Naples

Jews in Naples and the Kingdom of the Two Sicilies

I have not read Charles Henry Lea’s The inquisition in the Spanish dependencies (https://archive.org/details/inquisitioninspa00leahrich), which includes Naples and is available for free download. More recently Peter A. Mazur wrote The New Christians of Spanish Naples 1528-1671: A Fragile Elite. Mazur references two articles by Maria Sirago.

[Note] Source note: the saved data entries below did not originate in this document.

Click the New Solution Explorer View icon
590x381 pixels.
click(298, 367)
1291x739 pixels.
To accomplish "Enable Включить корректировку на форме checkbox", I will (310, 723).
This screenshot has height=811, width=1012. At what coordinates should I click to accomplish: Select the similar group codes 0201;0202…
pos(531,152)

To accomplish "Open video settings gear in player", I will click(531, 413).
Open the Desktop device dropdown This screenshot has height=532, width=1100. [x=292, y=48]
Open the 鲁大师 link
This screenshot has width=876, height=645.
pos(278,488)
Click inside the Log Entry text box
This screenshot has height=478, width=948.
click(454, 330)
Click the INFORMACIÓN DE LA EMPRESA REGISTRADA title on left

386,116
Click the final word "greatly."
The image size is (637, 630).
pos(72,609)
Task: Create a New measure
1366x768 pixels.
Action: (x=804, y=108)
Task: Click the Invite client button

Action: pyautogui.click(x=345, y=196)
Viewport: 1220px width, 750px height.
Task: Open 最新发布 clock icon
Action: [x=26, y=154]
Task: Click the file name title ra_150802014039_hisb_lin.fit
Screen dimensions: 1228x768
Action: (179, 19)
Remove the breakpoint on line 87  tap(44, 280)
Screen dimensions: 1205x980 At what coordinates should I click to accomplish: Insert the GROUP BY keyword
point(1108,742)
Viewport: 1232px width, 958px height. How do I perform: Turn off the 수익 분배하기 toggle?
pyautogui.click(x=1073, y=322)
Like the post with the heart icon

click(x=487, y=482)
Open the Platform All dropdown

Nino Masiello, a journalist, has written IL MERCANTE – L’avventura di don Miguel Vaaz, un portoghese nel regno di Napoli . The MolaStoria site is also useful. http://www.molastoria.altervista.org/

Jews were expelled from Naples in 1541. Sirago speculated that the three Vaaz brothers arrived there after the Spanish conquest of Portugal in 1580. I think it is more interesting that the Spanish Governors were from the Galician counts of Lemos, a family presumably well-known to the nexus of New Christian merchants straddling the Portuguese-Galician border.

The Sanchez and Vaaz (presumably Baz / Baez / Vaez / Vaz) families seem to have been the leading New Christian families here. Other familiar names that appear include Mendes / Mendez and Rivera / Riveira. Miguel Vaaz, later (?) Count of Mola, arrived in the Kingdom circa 1612. Miguel Vaz de Andrade (presumably his Spanish name) is reported to have saved Naples from famine by importing grain from the Balkans. I suspect there were trade links between Mola and Ragusa. Duarte Vaaz was arrested and tried in 1657. Mola may refer to Mola di Bari, an Adriatic fishing port facing Albania.

It is believed that the earlier community left during 1492 and eventually ended up in the Ottoman Empire. There are synagogues in Greece and Turkey names for cities in southern Italy.